1 Apr 2024 | Vincent Tao Hu, Stefan Andreas Baumann, Ming Gui, Olga Grebenkova, Pingchuan Ma, Johannes Fischer, and Björn Ommer
ZigMa: A DiT-style Zigzag Mamba Diffusion Model
This paper introduces ZigMa, a DiT-style diffusion model that leverages the long sequence modeling capability of the Mamba state-space model to enhance visual data generation. The key challenge addressed is the lack of spatial continuity in Mamba-based vision methods, which is critical for effective 2D and 3D modeling. ZigMa improves upon Mamba by incorporating spatial continuity, leading to better performance and efficiency compared to transformer-based baselines. The model is extended to 3D video data by factorizing spatial and temporal sequences. ZigMa is integrated with the Stochastic Interpolant framework to investigate scalability on large-resolution visual datasets such as FacesHQ (1024x1024) and UCF101. The model outperforms Mamba-based baselines and demonstrates improved speed and memory utilization.
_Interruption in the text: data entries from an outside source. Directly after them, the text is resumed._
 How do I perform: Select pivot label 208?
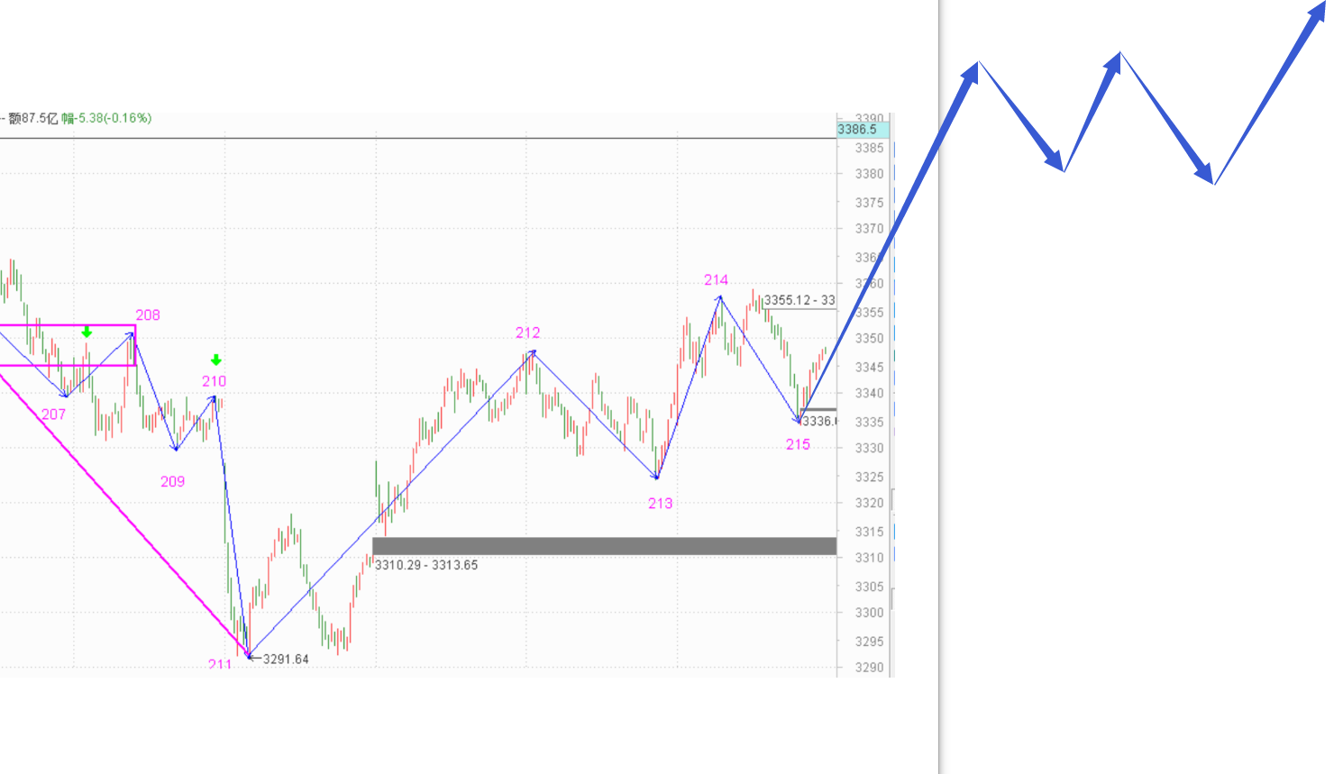tap(148, 315)
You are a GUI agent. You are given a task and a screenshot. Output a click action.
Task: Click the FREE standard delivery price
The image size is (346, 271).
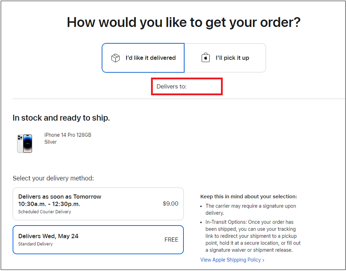(171, 240)
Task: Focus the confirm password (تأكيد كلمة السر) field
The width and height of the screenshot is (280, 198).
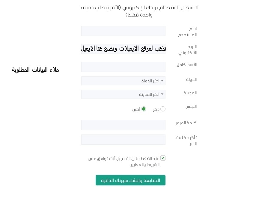Action: [123, 140]
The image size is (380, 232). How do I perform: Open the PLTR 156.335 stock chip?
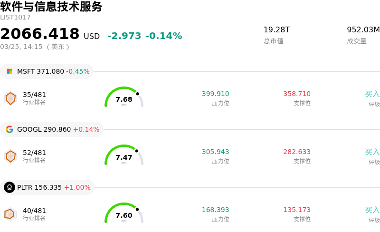click(48, 187)
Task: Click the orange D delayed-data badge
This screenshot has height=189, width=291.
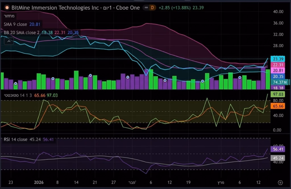Action: click(152, 8)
The method also enables text-conditioning through a cross-attention block and is tested on complex visual data. The results show that ZigMa achieves superior performance on high-resolution and complex datasets, highlighting the effectiveness of spatial continuity in Mamba-based models. The paper also provides ablation studies on various scanning schemes, demonstrating the importance of spatial continuity and the benefits of different scanning strategies. The model is evaluated on multiple datasets, including COCO and UCF101, showing its versatility and effectiveness in image and video generation. The results indicate that ZigMa is a promising approach for scalable diffusion models in visual data generation.ZigMa: A DiT-style Zigzag Mamba Diffusion Model
This paper introduces ZigMa, a DiT-style diffusion model that leverages the long sequence modeling capability of the Mamba state-space model to enhance visual data generation. The key challenge addressed is the lack of spatial continuity in Mamba-based vision methods, which is critical for effective 2D and 3D modeling. ZigMa improves upon Mamba by incorporating spatial continuity, leading to better performance and efficiency compared to transformer-based baselines. The model is extended to 3D video data by factorizing spatial and temporal sequences. ZigMa is integrated with the Stochastic Interpolant framework to investigate scalability on large-resolution visual datasets such as FacesHQ (1024x1024) and UCF101. The model outperforms Mamba-based baselines and demonstrates improved speed and memory utilization. The method also enables text-conditioning through a cross-attention block and is tested on complex visual data. The results show that ZigMa achieves superior performance on high-resolution and complex datasets, highlighting the effectiveness of spatial continuity in Mamba-based models. The paper also provides ablation studies on various scanning schemes, demonstrating the importance of spatial continuity and the benefits of different scanning strategies. The model is evaluated on multiple datasets, including COCO and UCF101, showing its versatility and effectiveness in image and video generation. The results indicate that ZigMa is a promising approach for scalable diffusion models in visual data generation.